Item coordinate data:

-.-.-

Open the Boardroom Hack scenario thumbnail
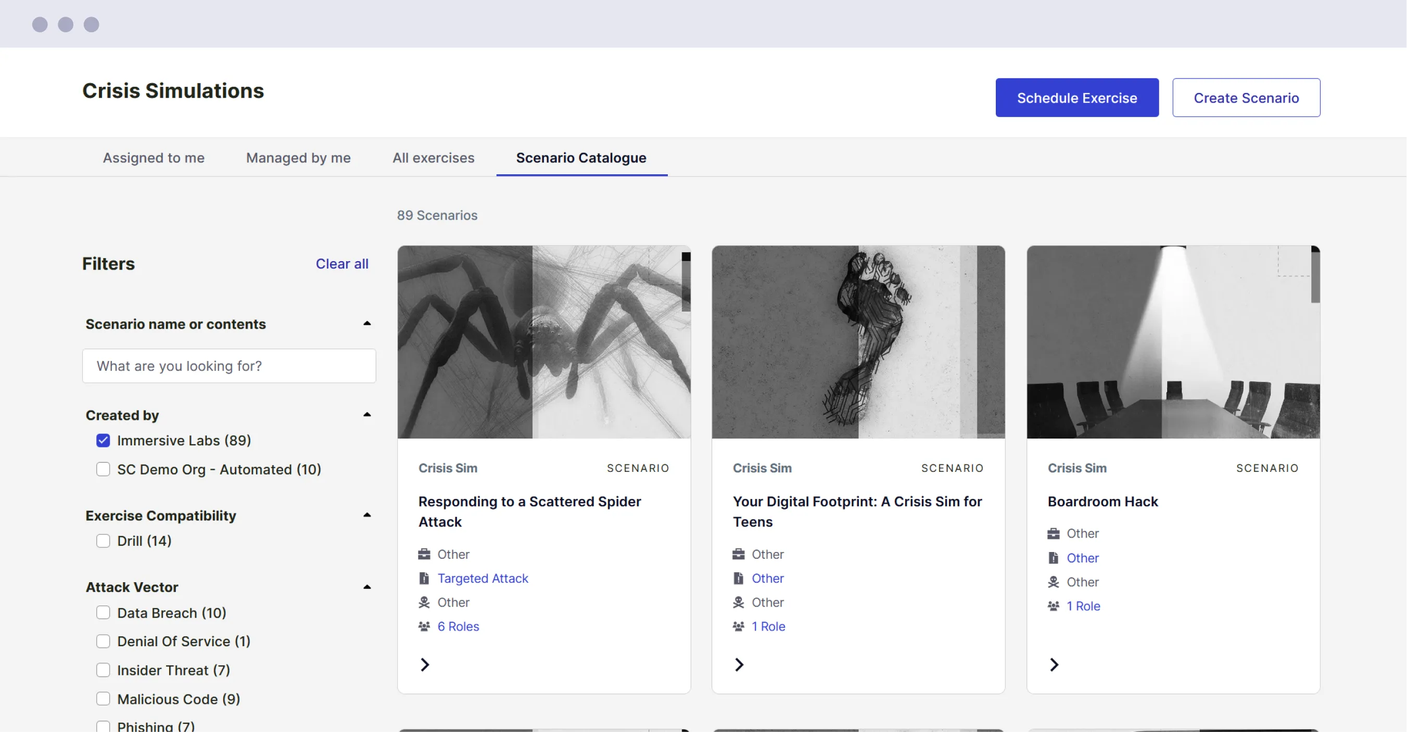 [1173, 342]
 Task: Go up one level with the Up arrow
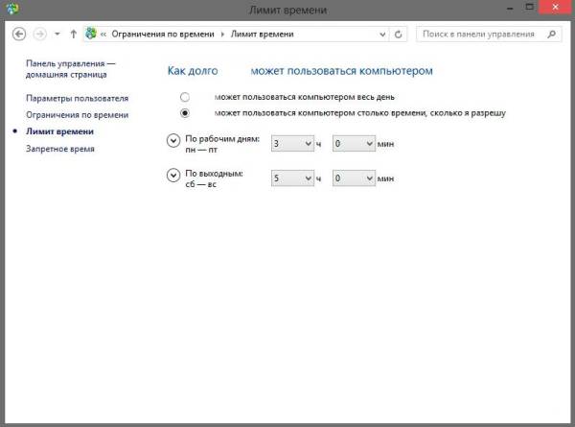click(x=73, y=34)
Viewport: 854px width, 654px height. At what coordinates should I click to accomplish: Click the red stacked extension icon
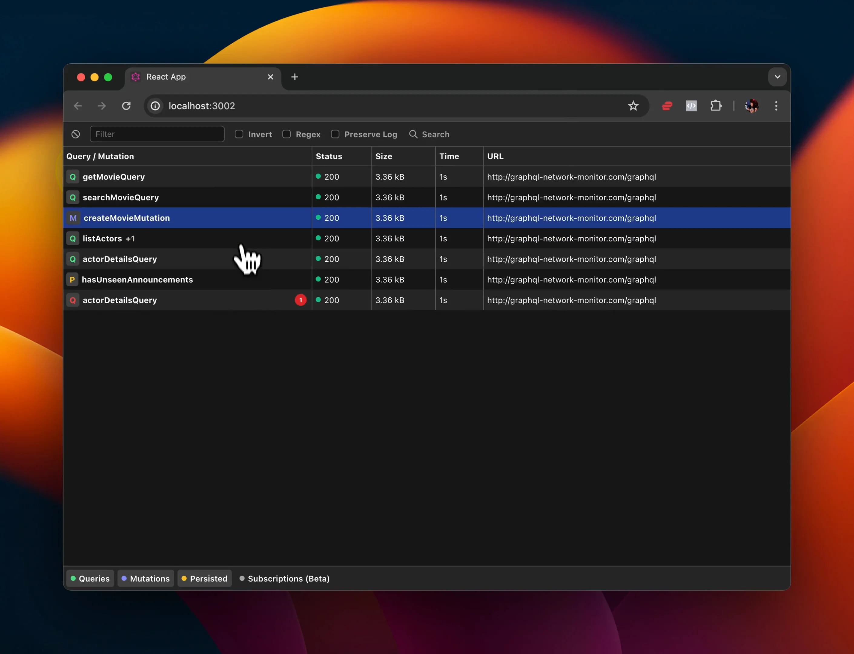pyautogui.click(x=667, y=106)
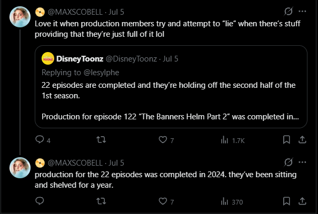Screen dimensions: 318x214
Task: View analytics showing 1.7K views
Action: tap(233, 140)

-.-.-

• Exercise:
Write out all the rows again with "scenario thumbnail" swapped for "scenario card" and nothing else changed. Leave the pictures out.

• Written solution:
Open the Boardroom Hack scenario card
 [1173, 342]
 Task: Go up one level with the Up arrow
click(x=73, y=34)
Viewport: 854px width, 654px height. At what coordinates should I click to accomplish: Click the red stacked extension icon
pyautogui.click(x=667, y=106)
Screen dimensions: 318x214
Task: View analytics showing 1.7K views
Action: tap(233, 140)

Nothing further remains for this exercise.